Enhancing reproductive efficiency in livestock
Gary Williams, Ph.D., Professor, Animal Science
Bee Synch, developed at the Beeville Research Station, has been named in the National Beef Sire Directory as the method of choice for synchronization of ovulation in fixed-time artificial insemination (AI) of Bos indicus-influenced cattle (2014, 2015). Currently termed Bee Synch I, this protocol has dramatically accelerated prospects for synchronization of ovulation and adoption of fixed-time Al by producers of Brahman-influenced cattle in the southern regions of the U.S. This enables the use of the top Al sires which can increase individual beef carcass values of progeny by more than $400 each.
We have now developed Bee Synch II. In early trials, the latter appears to produce results similar to Bee Synch I but reduces the number of injections and cost of drugs (by about $5.00/head) needed to accomplish the same goals. With the current total economic cost of developing replacement heifers approaching $1,500/heifer, the ability to program the timing of puberty and first pregnancy is one of the most critical components of efficient beef production.
Conservation tillage and use of legumes in south Texas
Jamie Foster, Ph.D., Associate Professor, Soil and Crop Sciences
Conservation tillage: Conservation tillage and legume integration is novel in south Texas and will aid in conservation of soil security, water savings, and enhanced soil structure and nutrient profile, to ensure the continuation of agriculture production and rural economic sustainability for future Texans. Increased water savings of conservation tillage increases cotton and sorghum yields versus conventional tillage in drought years. Legume cover crops grown for livestock diversify income and provides $75/acre in N fertilizer equivalent annually.

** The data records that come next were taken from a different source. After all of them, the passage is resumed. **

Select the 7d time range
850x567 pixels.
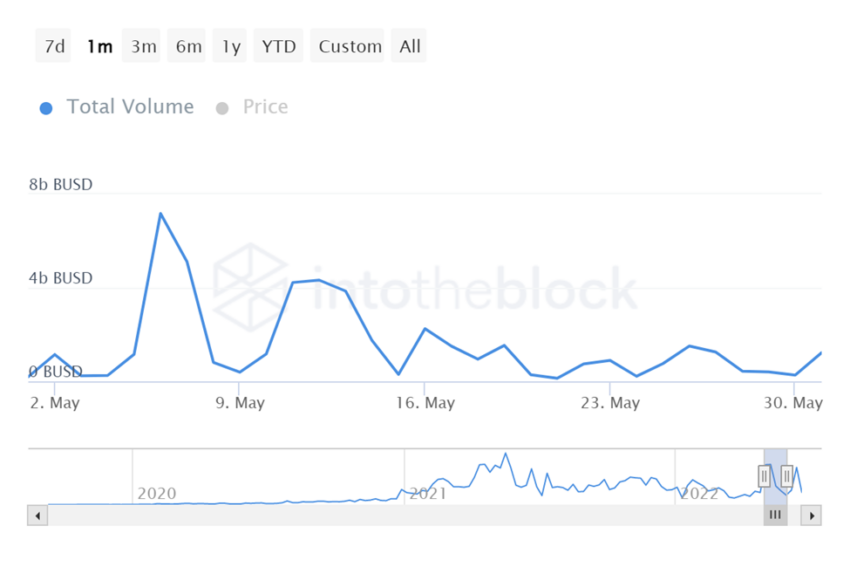pyautogui.click(x=53, y=46)
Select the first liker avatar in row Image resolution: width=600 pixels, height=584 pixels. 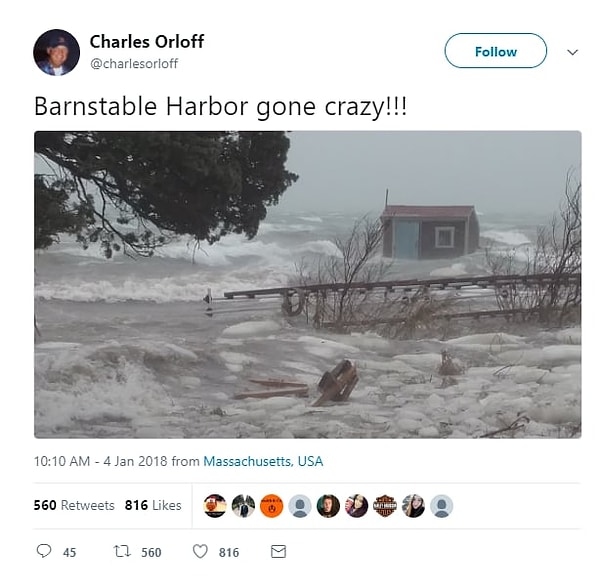tap(215, 506)
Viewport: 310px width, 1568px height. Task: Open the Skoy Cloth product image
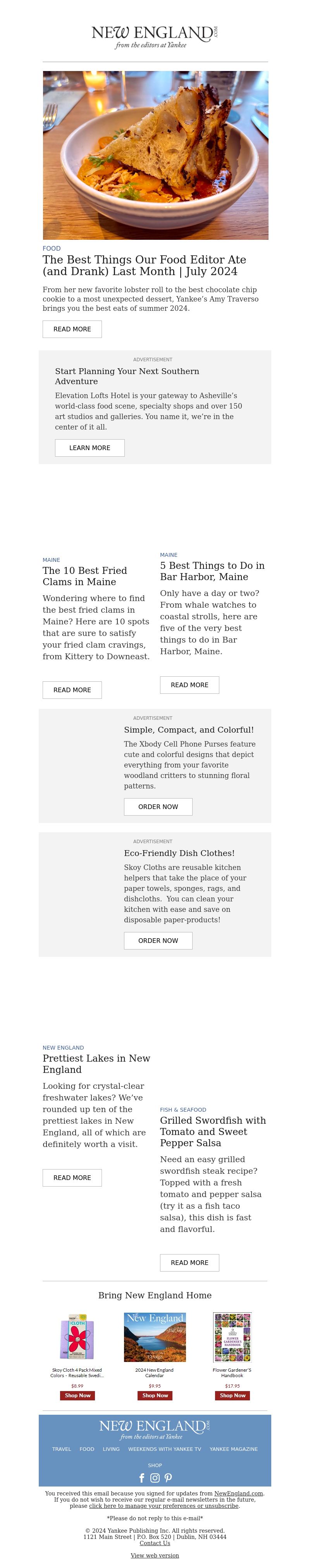pyautogui.click(x=77, y=1337)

Use of warm-season legumes: Use of the wide variety of warm-season legumes adapted to south Texas has the potential for pulse/grain, hay, grazing, and as bioenergy crops. Legumes increase resource use efficiency by providing nitrogen and soil stabilization to perennial warm-season grasses grown for bioenergy or livestock. On ongoing project evaluates germplasm of black-eyed peas, which are less susceptible to iron chlorosis and adapted to south Texas. This crop will produce pulse for domestic and international markets and provide fodder for livestock production or crop residue, which is nitrogen rich.

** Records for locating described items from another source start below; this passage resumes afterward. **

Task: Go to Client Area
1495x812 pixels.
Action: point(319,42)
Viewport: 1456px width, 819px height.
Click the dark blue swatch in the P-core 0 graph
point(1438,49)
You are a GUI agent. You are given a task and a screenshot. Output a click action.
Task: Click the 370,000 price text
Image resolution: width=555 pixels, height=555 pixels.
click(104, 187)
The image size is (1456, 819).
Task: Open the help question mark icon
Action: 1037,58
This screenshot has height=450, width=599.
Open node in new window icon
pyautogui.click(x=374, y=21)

Developing sustainable cropping system methods
Michael Brewer, Ph.D., Associate Professor, Department of Entomology
Sugarcane aphid management on grain sorghum (rapid research and technology transfer response to an invasive species): An experiment that compared the effectiveness of insecticide sprays on sorghum helped develop a threshold of 50 to 125 aphids per leaf, pre-head emergence. When growers sprayed at the time aphid counts were at threshold, they were able to reduce aphid populations to manageable levels, while only slightly reducing predator populations.
In south Texas, outreach efforts helped control the sugarcane aphid covering about 400,000 acres of sorghum, at an estimated cost of control of $5 million and a benefit from protecting harvest of $30 to $60 million in south Texas in 2014. In 2015, early rains and aphid control by beneficial insects assisted in control, and growers using the threshold were able to reduce the number of treated acres further without economic loss of grain. Savings were at least doubled in 2015, based on prevented losses using targeted insecticide use with assistance from rainfall and beneficial insects.
Drought tolerant research
Carlos Fernandez, Ph.D., Associate Professor, Soil and Crop Science
Studies on crop drought tolerance began in 2010 upon the construction of the Drought Tolerance Laboratory. Cotton drought tolerance studies were conducted in collaboration with Drs. Jane Dever and Steve Hague, AgriLife’s cotton breeders. Other limited studies included sugarcane transgenic genotypes in collaboration with Drs. Erik Mirkov and Jorge Da Silva. Drought tolerant genotypes have been identified with these studies. For example, two cotton genotypes showed higher water-use-efficiency (WUE) as a result of higher biomass partition into seed cotton, and two transgenic sugarcane varieties also showed higher WUE efficiency as they lower water loss but maintained biomass production. The 2015’s studies conducted with sugarcane are still in progress, while those with cotton are being analyzed.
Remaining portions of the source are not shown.